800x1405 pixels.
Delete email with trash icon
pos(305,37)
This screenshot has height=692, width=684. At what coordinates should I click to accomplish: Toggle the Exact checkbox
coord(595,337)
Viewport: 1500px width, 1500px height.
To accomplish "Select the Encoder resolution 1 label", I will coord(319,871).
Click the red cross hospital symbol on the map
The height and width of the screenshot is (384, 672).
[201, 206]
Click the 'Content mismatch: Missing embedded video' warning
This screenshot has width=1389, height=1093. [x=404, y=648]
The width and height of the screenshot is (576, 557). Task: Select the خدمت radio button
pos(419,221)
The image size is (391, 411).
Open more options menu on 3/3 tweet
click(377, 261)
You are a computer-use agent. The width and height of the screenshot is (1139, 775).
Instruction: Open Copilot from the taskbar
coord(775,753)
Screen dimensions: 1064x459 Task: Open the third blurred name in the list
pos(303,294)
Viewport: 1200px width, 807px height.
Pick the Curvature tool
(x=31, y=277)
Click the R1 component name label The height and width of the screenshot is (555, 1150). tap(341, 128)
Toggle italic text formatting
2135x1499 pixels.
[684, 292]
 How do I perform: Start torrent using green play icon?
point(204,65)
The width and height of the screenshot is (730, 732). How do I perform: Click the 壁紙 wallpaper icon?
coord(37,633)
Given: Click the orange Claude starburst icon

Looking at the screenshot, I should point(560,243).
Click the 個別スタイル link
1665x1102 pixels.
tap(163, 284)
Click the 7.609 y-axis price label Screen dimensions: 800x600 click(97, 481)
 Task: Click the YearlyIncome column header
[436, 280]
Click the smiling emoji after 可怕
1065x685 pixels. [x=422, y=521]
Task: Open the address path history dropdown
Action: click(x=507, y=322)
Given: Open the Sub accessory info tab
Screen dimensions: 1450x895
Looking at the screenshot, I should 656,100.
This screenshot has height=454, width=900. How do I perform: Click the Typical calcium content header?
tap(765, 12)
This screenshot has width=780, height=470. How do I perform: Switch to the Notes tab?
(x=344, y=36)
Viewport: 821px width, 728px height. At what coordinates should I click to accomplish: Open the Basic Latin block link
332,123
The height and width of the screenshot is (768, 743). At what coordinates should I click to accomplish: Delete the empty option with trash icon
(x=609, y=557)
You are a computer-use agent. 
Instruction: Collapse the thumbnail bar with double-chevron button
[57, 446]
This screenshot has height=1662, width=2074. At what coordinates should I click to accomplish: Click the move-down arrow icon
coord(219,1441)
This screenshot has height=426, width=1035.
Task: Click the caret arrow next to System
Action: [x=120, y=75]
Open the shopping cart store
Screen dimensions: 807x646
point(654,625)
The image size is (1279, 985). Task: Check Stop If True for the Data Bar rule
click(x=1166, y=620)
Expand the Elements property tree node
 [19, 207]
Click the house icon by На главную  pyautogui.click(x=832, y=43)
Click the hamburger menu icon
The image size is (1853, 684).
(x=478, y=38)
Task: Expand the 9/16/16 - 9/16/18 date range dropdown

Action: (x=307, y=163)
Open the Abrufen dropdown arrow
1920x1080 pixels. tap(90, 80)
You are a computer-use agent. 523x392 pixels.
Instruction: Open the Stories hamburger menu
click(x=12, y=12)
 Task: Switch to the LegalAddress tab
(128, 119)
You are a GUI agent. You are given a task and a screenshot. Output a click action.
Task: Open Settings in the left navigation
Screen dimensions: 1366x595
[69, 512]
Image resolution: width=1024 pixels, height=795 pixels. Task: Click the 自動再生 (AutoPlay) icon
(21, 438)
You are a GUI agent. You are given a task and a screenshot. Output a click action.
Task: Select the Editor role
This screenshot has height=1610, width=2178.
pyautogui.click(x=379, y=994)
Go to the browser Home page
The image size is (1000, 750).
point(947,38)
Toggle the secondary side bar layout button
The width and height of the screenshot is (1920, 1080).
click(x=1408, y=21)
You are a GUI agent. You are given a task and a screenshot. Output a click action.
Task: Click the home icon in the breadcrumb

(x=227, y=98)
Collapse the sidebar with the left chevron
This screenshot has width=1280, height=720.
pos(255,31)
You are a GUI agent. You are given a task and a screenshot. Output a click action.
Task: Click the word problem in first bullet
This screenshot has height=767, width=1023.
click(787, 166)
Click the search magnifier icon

- _Instructions for the task_: Please render the lines starting with the line containing "Expand the Elements property tree node" and going on through the line containing "1920x1080 pixels. tap(90, 80)" as a Markdown table with the columns Number and Line, leaving out any blank lines.

- _Answer to this exercise_:
| Number | Line |
|---|---|
| 1 | Expand the Elements property tree node |
| 2 |  [19, 207] |
| 3 | Click the house icon by На главную  pyautogui.click(x=832, y=43) |
| 4 | Click the hamburger menu icon |
| 5 | The image size is (1853, 684). |
| 6 | (x=478, y=38) |
| 7 | Task: Expand the 9/16/16 - 9/16/18 date range dropdown |
| 8 | Action: (x=307, y=163) |
| 9 | Open the Abrufen dropdown arrow |
| 10 | 1920x1080 pixels. tap(90, 80) |